On the next day, Fletcher left for Cincinnati. He arrived there in the night. On the following morning, he left the hotel at which he had stopped, and, going into Main street, entered the first merchant-tailor's shop that came in his way.

"Have you any work?" he asked.

"We have room for a journeyman, and are in want of one. Can you do the best work?"

"I can."

"Did you serve your time in the city?"

"No. I am from the East."

"Very well. Here is a job all ready. You can go to work at once."

The young man did not hesitate. He took the bundle of work that was given him, and was shown into the back shop. He wrote home immediately that he had obtained employment, which he hoped would be permanent, and that he would be in Madison, Saturday about midnight, and leave again on Sunday evening. He did not say, however, what kind of employment he had procured. That was a secret he meant, if possible, to conceal. When he met his wife, he evaded her direct questions as to the kind of employment he was engaged in, somewhat to her surprise.
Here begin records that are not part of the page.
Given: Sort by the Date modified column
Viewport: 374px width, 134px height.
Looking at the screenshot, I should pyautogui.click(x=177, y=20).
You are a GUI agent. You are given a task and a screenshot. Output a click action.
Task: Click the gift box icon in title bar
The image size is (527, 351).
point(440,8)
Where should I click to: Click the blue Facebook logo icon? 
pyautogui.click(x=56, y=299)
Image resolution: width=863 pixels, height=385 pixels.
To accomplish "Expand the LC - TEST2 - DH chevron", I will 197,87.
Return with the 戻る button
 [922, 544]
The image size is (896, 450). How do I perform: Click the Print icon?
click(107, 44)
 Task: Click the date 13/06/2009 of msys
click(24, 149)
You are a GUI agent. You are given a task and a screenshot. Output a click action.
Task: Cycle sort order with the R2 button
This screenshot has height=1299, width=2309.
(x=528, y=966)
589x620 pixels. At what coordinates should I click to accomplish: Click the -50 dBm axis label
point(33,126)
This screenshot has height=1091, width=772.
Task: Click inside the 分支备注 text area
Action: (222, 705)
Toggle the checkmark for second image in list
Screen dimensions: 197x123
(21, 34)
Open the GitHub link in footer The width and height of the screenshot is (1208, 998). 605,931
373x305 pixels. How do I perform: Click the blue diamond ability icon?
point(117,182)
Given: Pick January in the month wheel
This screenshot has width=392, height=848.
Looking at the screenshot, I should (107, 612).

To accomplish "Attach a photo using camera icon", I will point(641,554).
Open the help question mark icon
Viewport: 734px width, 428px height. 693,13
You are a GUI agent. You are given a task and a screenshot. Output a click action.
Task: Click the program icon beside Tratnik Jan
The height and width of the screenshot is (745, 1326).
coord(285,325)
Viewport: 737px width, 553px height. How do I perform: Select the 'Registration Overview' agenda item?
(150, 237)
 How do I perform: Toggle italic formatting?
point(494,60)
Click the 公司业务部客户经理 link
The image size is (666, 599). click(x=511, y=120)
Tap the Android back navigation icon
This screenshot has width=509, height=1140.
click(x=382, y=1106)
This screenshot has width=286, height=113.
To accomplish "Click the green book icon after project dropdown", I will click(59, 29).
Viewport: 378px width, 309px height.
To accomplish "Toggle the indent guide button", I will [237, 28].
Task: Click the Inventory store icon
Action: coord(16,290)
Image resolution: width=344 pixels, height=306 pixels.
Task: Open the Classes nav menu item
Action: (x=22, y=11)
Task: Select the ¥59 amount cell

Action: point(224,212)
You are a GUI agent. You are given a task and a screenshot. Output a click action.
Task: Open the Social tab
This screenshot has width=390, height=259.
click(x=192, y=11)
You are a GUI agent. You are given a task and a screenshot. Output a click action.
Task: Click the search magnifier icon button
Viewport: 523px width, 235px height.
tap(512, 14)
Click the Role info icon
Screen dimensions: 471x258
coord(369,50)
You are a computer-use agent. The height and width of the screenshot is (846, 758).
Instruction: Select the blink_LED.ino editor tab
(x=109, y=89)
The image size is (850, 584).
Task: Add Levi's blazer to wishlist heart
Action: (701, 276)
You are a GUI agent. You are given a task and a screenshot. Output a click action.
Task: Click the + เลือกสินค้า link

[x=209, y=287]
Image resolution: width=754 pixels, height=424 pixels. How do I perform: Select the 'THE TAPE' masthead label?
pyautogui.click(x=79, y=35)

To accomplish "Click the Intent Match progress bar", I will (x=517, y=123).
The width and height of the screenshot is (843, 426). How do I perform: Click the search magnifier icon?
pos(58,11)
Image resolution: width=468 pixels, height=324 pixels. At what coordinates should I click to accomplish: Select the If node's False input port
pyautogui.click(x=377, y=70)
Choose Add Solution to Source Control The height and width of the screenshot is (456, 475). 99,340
For a month, Fletcher went and returned from Cincinnati, weekly, bringing home about eight dollars each week, after paying all his expenses. By that time, his wife insisted so strongly upon going to Cincinnati with him, and taking boarding, that he could make no reasonable objection to the step. And so they removed, Fletcher feeling many serious misgivings at heart, lest his wife should make a discovery of the truth that she had married only a tailor!

"Where did you say the store was at which you are employed?" she asked, a day or two after they were comfortably settled at a very pleasant boarding-house in Cincinnati.